Fingiamo

…viviamo spesso nella commedia della conoscenza. Sorvoliamo sulle cose, fingiamo sperando di sapere, ma in realtà non sappiamo. É una farsa che si inscena con se stessi, è la tragedia dell’insufficienza.

Da “Atlantide” di Carlo e Renzo Piano

Questa cosa mi ha sempre fatto pensare: il senso della insufficienza é proprio dell’essere umano, gli è congenito ed è generatore di molte ricerche e di molte credenze, non ultime quella di un dio.

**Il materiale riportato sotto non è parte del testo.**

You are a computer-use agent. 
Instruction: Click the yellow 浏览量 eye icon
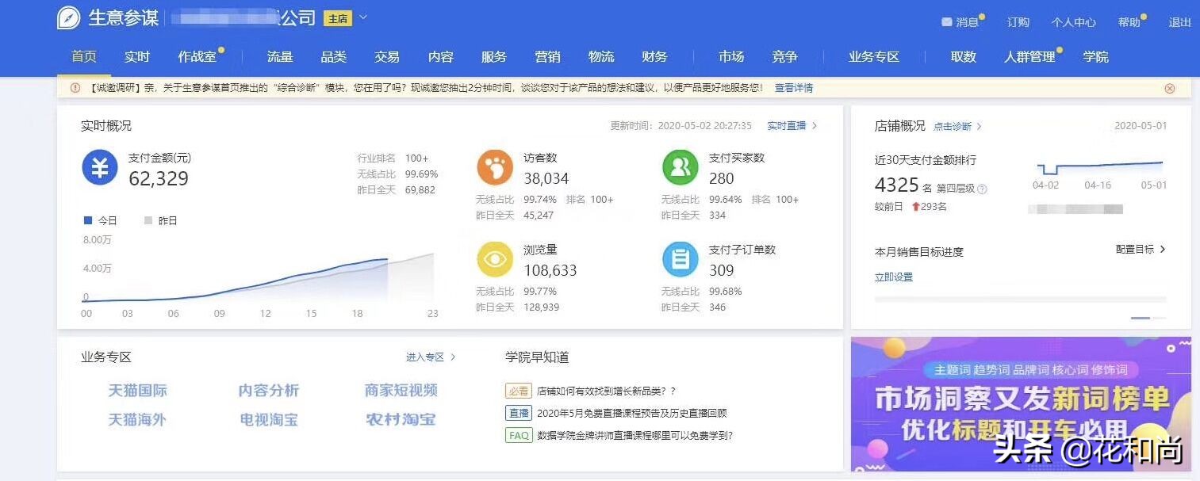(494, 258)
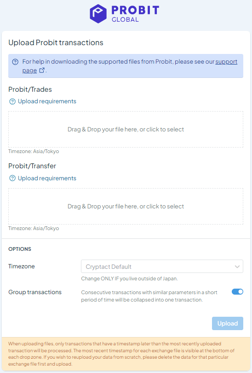Screen dimensions: 252x373
Task: Click the ProBit hexagon logo icon
Action: [98, 13]
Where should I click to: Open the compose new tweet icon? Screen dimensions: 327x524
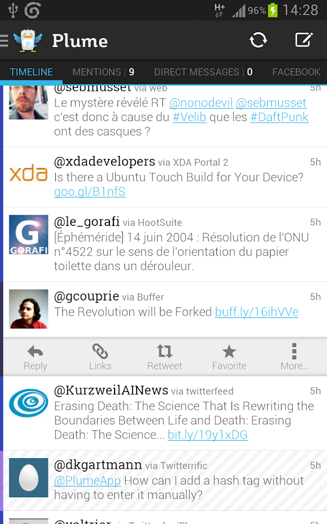(304, 40)
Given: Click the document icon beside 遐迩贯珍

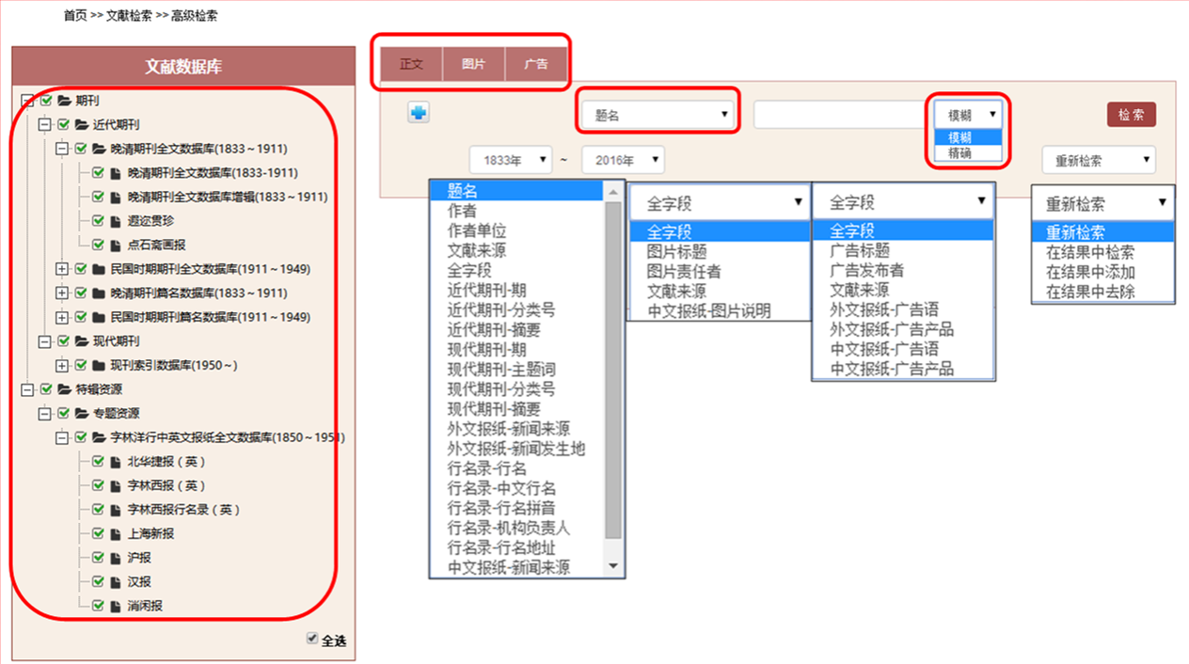Looking at the screenshot, I should click(115, 221).
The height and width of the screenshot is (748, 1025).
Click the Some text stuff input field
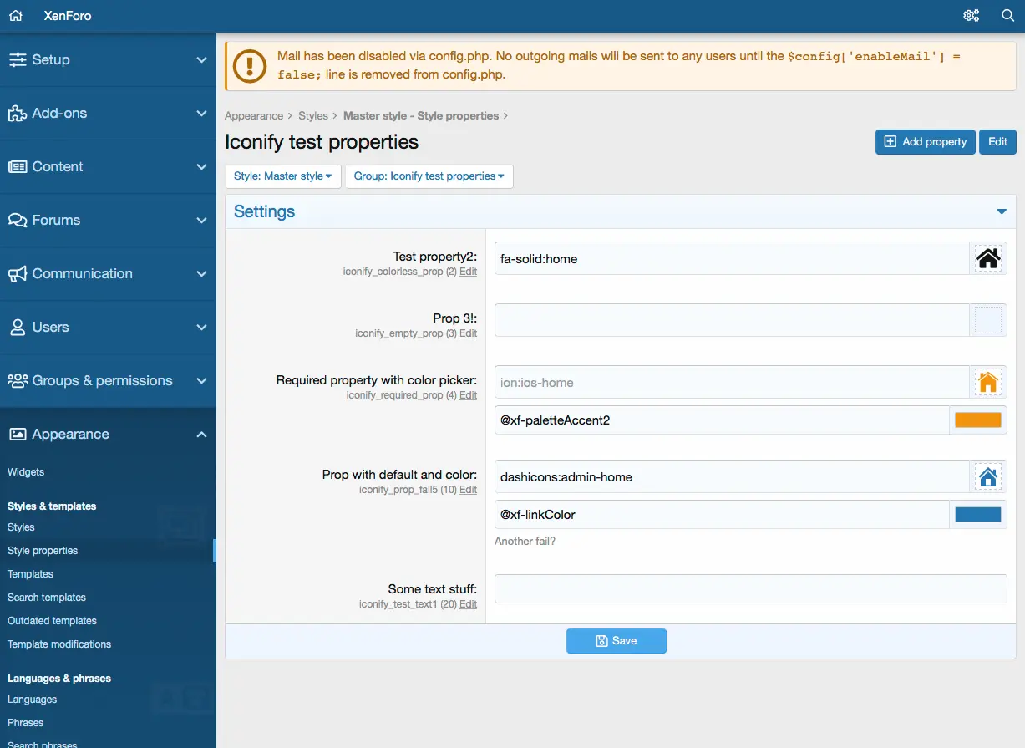749,588
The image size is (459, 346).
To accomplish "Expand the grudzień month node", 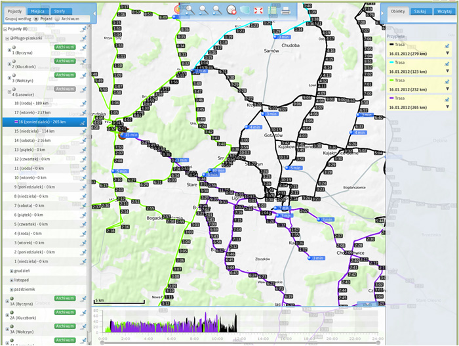I will point(12,270).
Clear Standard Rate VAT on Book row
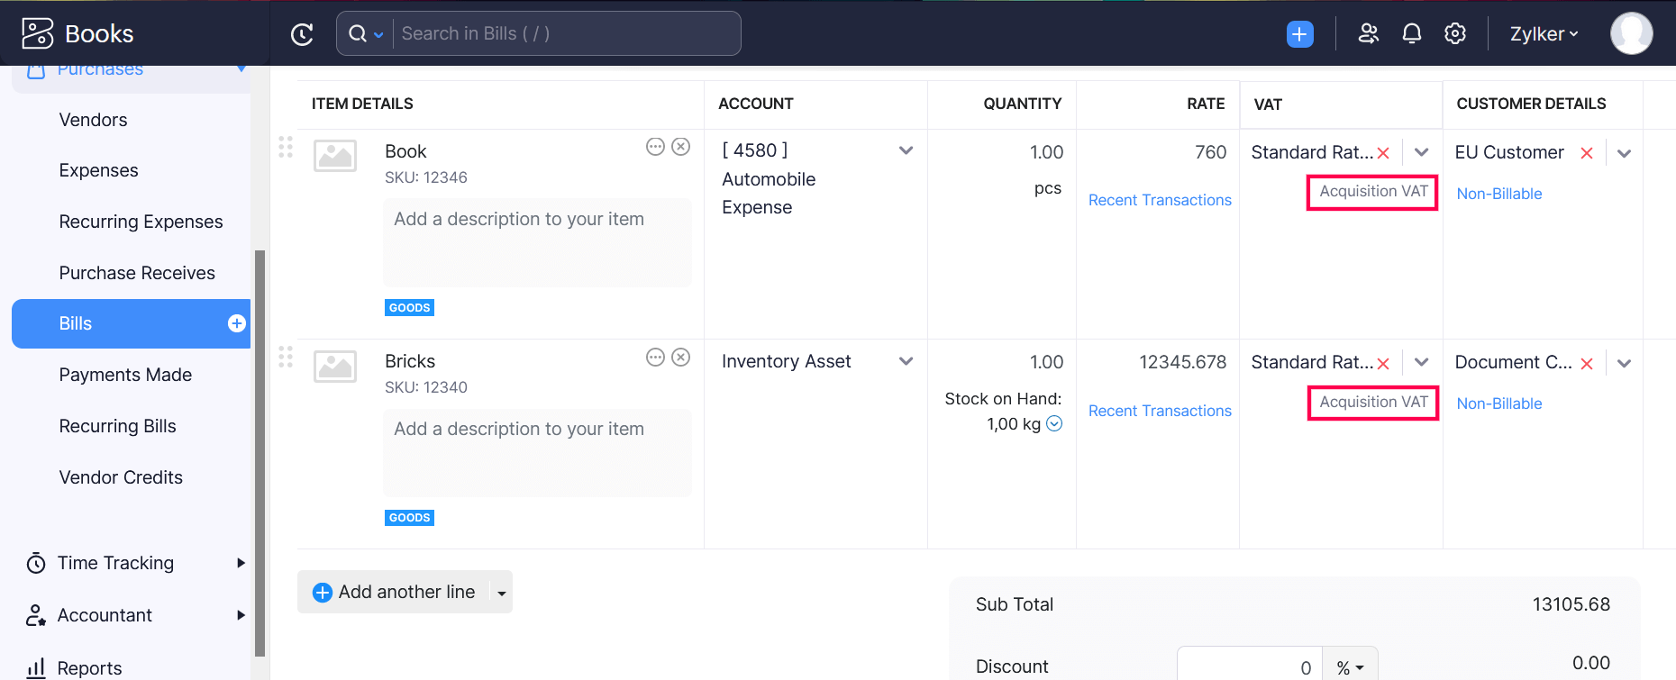Image resolution: width=1676 pixels, height=680 pixels. pyautogui.click(x=1383, y=153)
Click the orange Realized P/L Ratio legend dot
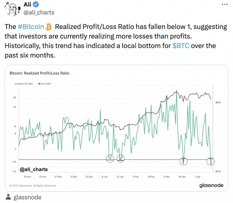Viewport: 233px width, 203px height. click(16, 83)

Lettera aperta ad Ezio Mauro

Caro Ezio, perdonami la confidenza ma quanto tu oggi scrivi (Dove porta quel pullman https://rep.repubblica.it/pwa/editoriale/2019/03/21/news/dove_porta_quel_pullman-222193474/ ) mi è così vicino che vorrei veramente abbracciarti. Vorrei che tutti lo leggessero. Ma perché questo possa accadere bisognerebbe riscriverlo! No, non sto facendo una critica, assolutamente no. Piuttosto mi piacerebbe che potessero leggerlo e capirlo anche i miei alunni, che non sono né stupidi né bambini: sono studenti di un uno istituto tecnico industriale. Li vedo ogni giorno da 28 anni, so che non sarebbero in grado di farlo. Ma non sono lettori di Repubblica! Potresti obiettare… Vero, ma sono sicuro che anche tra questi lettori molti avranno avuto qualche difficoltà di interpretazione. Hai ragionissima quando affermi Serve uno sforzo cognitivo! Oggi a scuola ci sforziamo proprio in questa direzione: arricchire la vita dei nostri studenti con qualcosa che consenta loro di superare i limiti dell’istintivo e del comportamentista. La maggior parte di loro vuole, in buona fede, essere puramente addestrato a far qualcosa, come se la vita professionale potesse limitarsi a sapere quali sono i bottoni da pigiare (o da cliccare). Ci sforziamo di convincerli che capire è necessario e anche possibile. Per questo ti esorto a riscrivere il tuo magnifico articolo in un linguaggio che richieda una padronanza della lingua italiana a livello un pochino più elementare. Anche a costo di perdere qualche sfumatura e qualche raffinatezza. Sono sicuro che ne guadagneremmo tutti per una maggiore consapevolezza collettiva.

Letture di oggi

Riporto due piccoli brani, entrambi tratti da “Robinson” di oggi. Il primo estratto dall’incontro tra Renzo Piano e Alessandro Baricco:


Sì, ma ti manca sempre un pezzettino. È la condizione umana di chiunque provi a edificare, che sia un architetto, uno scrittore, un educatore, uno scienziato. Ti confronti, prima o poi, con il fatto che non sei il Padreterno. Le tue braccia non sono abbastanza lunghe per afferrare questa cosa che io chiamo bellezza ma che in realtà non è solo bellezza. È una sorta di araba fenice. Ti resta solo qualche piuma in mano, se ti va bene .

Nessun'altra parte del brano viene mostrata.